Das Schulproblem wird abgeschoben KOMMENTAR VON SABINE AM ORDE

Die Rütli-Hauptschule in Berlin-Neukölln hat die Schulbehörde um Auflösung gebeten, weil sie die Gewalttätigkeit ihrer Schüler nicht mehr in den Griff bekommt – und damit ein gewaltiges Echo gefunden. CDU-Politiker wie Volker Kauder fordern ein schärferes Durchgreifen und schieben die Schuld auf „das Integrationsdefizit ausländischer Jugendlicher“. Und Friedbert Pflüger, der für die CDU in Berlin gerne Bürgermeister werden will, findet gar: Schüler, die straffällig werden, solle man notfalls gleich abschieben.

Besonders pädagogisch ist das nicht. Doch Pflügers Aussage bringt ein Grundmotiv des deutschen Bildungssystems auf den Punkt: Schwierige Schüler werden hierzulande abgeschoben – und wenn es auch nicht gleich außer Landes geht, so doch zumindest in die Hauptschule. In der Hauptschule, die längst eine Restschule geworden ist, konzentrieren sich die leistungsschwachen und problematischen Schüler.

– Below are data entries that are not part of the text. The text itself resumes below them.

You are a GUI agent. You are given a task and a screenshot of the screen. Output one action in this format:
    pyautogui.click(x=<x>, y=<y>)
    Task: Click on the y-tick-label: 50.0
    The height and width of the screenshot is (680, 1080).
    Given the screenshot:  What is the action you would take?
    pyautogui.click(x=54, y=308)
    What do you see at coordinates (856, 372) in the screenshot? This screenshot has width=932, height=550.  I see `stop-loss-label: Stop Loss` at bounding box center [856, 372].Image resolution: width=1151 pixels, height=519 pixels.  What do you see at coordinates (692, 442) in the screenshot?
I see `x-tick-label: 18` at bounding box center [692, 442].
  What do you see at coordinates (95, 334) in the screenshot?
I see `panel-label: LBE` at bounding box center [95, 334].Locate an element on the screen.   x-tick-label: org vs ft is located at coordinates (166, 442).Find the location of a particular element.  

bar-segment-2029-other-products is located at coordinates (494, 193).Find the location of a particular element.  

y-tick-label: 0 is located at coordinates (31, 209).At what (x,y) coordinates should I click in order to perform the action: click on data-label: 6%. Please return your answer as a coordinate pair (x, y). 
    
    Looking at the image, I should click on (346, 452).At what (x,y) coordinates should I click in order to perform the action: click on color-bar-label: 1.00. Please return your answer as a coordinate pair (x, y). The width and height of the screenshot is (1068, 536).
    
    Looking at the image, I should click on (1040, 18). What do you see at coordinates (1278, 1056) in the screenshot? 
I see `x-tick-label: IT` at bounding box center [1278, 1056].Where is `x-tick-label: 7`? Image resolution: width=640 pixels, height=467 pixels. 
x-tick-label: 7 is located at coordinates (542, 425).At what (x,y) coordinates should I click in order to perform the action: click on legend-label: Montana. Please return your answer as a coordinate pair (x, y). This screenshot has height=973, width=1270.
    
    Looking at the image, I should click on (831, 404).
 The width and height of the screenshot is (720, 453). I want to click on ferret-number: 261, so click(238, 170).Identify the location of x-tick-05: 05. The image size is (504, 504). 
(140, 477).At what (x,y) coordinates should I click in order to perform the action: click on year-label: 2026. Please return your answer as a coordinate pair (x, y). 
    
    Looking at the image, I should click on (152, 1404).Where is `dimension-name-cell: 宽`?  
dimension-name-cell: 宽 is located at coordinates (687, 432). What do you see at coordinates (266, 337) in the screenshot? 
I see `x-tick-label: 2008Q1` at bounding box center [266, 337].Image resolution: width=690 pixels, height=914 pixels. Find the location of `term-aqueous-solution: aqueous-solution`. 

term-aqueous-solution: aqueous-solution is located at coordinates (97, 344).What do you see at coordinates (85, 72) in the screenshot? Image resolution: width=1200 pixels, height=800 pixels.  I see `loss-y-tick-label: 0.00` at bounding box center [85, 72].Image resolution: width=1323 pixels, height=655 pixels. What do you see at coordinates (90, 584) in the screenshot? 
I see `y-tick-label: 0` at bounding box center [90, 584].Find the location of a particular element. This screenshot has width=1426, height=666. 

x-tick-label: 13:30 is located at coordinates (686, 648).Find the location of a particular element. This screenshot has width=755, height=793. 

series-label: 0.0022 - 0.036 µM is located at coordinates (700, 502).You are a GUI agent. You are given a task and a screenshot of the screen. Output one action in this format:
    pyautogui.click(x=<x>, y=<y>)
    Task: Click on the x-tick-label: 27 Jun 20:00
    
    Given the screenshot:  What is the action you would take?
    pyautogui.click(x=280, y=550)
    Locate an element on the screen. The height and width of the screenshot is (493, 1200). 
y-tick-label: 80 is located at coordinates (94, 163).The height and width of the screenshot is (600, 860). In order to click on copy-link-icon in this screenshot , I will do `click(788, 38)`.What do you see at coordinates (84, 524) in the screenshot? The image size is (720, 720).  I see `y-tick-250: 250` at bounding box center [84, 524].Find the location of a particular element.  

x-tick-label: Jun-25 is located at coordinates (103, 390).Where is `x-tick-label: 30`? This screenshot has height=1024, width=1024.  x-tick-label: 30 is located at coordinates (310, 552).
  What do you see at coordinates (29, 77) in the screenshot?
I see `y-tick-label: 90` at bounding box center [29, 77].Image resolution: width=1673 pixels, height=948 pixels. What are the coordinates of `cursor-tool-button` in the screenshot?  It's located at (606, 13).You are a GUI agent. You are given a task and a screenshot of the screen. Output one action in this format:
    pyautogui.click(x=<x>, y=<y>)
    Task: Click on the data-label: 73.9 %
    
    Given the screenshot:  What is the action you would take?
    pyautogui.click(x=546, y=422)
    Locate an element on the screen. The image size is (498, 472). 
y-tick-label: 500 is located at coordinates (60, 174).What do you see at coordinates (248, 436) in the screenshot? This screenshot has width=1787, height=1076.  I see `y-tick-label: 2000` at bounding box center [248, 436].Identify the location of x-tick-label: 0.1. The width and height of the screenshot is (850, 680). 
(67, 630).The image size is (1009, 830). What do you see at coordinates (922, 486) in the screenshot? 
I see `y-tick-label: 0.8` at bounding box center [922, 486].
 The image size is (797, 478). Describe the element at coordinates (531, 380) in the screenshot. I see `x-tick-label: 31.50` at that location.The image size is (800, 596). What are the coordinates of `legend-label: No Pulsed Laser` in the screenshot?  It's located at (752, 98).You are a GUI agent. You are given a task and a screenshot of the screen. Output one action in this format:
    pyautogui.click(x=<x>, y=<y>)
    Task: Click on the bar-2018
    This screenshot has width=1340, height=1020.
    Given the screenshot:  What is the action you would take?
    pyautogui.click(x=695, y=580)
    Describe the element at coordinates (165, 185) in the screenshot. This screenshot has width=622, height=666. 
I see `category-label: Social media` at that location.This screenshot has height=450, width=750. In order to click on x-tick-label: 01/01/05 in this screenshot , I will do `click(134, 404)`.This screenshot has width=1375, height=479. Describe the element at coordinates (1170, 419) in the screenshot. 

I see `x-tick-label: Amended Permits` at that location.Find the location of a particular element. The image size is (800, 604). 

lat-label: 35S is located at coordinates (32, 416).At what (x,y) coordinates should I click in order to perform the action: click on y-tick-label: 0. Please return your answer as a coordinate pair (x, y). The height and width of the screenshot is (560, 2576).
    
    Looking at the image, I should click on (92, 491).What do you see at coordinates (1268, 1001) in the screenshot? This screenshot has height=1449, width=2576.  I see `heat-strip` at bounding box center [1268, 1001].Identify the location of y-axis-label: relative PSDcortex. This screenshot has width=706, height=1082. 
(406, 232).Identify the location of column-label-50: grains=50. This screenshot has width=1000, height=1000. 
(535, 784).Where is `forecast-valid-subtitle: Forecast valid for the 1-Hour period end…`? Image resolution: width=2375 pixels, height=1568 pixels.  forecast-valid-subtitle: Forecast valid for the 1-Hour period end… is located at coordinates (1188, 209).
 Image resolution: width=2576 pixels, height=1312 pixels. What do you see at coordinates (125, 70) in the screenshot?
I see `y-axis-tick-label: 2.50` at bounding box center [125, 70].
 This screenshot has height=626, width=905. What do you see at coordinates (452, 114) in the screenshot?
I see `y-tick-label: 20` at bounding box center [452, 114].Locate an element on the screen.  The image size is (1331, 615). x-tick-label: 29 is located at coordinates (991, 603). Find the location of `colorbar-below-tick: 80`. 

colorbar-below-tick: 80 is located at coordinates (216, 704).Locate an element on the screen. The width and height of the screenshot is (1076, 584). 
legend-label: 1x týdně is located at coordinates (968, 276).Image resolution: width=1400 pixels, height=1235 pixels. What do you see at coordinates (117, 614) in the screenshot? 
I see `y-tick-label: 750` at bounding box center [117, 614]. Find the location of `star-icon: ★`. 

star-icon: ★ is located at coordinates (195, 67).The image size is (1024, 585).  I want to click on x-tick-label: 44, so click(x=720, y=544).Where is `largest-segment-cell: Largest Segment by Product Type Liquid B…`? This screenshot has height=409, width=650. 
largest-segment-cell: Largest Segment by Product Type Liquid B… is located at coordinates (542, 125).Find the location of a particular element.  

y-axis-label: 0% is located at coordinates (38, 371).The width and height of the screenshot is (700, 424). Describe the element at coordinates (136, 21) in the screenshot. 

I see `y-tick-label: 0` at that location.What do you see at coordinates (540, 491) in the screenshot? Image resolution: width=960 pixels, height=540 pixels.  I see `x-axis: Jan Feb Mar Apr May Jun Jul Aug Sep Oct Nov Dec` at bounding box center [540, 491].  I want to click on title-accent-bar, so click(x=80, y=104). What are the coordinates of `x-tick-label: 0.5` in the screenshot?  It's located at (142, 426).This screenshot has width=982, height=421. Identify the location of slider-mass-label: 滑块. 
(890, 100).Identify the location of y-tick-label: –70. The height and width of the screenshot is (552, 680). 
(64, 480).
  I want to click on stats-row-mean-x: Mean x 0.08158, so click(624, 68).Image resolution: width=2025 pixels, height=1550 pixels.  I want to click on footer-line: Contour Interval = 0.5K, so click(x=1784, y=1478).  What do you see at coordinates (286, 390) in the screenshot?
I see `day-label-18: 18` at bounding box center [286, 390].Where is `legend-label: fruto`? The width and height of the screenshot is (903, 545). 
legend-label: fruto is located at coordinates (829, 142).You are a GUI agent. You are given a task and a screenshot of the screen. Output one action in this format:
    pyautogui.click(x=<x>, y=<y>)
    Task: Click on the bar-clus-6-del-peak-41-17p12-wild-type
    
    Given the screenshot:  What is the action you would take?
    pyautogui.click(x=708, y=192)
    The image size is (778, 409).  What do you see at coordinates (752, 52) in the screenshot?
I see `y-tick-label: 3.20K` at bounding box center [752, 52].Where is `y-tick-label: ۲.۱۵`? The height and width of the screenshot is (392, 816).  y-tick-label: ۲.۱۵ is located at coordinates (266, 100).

Wer hier landet, der weiß: Er hat keine Chance. Das schafft Unzufriedenheit, Aggression und schlechtes Lernklima.

Deshalb muss die Hauptschule aufgelöst werden. Und damit das Problem in den sozialen Brennpunkten nicht einfach auf die nächstgelegenen Real- und Gesamtschulen verlagert wird, muss gleich das gesamte dreigliedrige Schulsystem abgeschafft werden. Natürlich gibt es auch Hauptschulen, die auch unter widrigen Umständen gute Arbeit leisten: mit innovativen pädagogischen Konzepten, engagierten Pädagogen und klaren Regeln. Aber dass das deutsche Schulsystem seine Jugendlichen im internationalen Vergleich ausgesprochen schlecht fördert, hat die Pisa-Studie dramatisch unter Beweis gestellt und der UNO-Bildungsinspektor Vernor Muñoz Villalobos bei seinem Besuch deutscher Schulen deutlich beklagt.

Eine andere Bildungspolitik ist also nötig. Doch auch die Integrationspolitik muss sich endlich der Probleme annehmen. Dabei müssen die Versäumnisse auf allen Seiten klar benannt werden, die der Eltern wie die der Lehrer und die der Behörden. Doch vor allem müssen die Jugendlichen endlich das Gefühl vermittelt bekommen: Wir wollen euch, wir fördern euch, wir geben euch eine Chance. Die aktuelle Debatte bewirkt das Gegenteil.